Since that time, the clinic has cared for and managed over 50 patients with symptomatic congenital CMV from all over Colorado and multiple other surrounding states.
The clinic is run by a Physician Assistant with an overseeing MD for expert care. During their time in the clinic neonates and infants are monitored closely for possible anti-viral medication side effects and families are counseled on the potential sequelae of the infection as well as prognosis.
The clinic also assists families with coordination of care for other subspecialty clinics including ophthalmology, audiology, neurology, ENT, and developmental pediatrics if indicated. In addition, we work in collaboration with pediatricians, audiology, ENT, and neonatologists from around Colorado to promote education and early screening for congenital CMV infections.
Experts in our Infectious Diseases (ID) Outpatient Clinic, in conjunction with our colleagues in the Digestive Health Institute at Children’s Hospital Colorado, manage the only pediatric Fecal Microbiota Transplantation Program (FMT) in the state of Colorado.

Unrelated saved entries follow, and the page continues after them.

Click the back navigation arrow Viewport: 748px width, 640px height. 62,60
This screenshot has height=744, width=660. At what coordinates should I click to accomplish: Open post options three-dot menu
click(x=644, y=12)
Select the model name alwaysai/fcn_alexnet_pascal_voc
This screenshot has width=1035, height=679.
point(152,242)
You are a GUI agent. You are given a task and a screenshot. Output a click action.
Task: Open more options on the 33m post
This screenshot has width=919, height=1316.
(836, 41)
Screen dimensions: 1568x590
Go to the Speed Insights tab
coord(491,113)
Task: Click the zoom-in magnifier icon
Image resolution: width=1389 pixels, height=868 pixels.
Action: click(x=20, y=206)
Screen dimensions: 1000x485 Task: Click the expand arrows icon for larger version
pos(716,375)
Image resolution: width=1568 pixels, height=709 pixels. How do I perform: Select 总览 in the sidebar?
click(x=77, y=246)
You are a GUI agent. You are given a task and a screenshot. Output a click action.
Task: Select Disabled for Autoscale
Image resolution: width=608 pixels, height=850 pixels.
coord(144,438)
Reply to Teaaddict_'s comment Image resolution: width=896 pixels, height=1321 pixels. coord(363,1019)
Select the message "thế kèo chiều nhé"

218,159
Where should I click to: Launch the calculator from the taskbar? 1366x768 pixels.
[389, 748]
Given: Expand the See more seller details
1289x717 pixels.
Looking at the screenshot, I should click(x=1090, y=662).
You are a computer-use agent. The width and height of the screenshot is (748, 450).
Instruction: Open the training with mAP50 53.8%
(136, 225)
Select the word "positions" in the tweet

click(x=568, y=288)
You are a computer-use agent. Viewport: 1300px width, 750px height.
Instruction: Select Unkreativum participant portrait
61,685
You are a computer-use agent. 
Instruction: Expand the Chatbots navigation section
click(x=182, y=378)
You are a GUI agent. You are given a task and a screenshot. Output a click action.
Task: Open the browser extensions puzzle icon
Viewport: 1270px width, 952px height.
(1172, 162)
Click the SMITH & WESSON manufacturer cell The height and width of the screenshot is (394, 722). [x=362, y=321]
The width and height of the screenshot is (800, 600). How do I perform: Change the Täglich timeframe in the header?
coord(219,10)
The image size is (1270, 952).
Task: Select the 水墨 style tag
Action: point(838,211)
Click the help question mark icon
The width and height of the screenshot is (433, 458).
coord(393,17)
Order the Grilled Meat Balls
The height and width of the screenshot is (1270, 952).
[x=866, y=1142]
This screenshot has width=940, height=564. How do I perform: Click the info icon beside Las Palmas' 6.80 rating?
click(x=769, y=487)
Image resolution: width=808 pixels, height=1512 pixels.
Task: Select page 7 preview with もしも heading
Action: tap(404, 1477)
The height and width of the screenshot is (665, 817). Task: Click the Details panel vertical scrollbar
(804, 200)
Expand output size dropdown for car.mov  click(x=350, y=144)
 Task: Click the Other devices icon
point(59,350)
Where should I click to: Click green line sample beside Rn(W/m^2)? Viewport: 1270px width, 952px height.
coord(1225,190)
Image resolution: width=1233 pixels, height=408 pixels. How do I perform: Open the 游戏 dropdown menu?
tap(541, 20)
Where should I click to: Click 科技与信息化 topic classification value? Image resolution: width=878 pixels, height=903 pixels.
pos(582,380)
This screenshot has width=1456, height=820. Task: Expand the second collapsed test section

Our pediatric experts in Infectious Diseases and GI utilize the FMT procedure to treat patients with recurrent Clostridium difficile infections (CDI).
The FMT program is a nurse-driven procedure, one of the first and only in the nation, through delivery of donor stool via nasogastric tube or capsules which are swallowed. This method keeps costs low and does not require anesthesia. The success rate of cure of CDI 3 months after the procedure is about 92% in otherwise healthy children.
In March 2018, the FMT clinic published in the peer-reviewed journal, Pediatrics, showing the nurse-led intra-gastric FMT procedure using stool from a donor stool bank is a relatively inexpensive and efficacious treatment for recurrent CDI in children.
The clinic serves not only the state of Colorado but has also seen patients from around the United States as well as international patients. At Children’s Hospital Colorado, our FMT experts see positive results in cases of C. diff where antibiotics have failed kids in the past.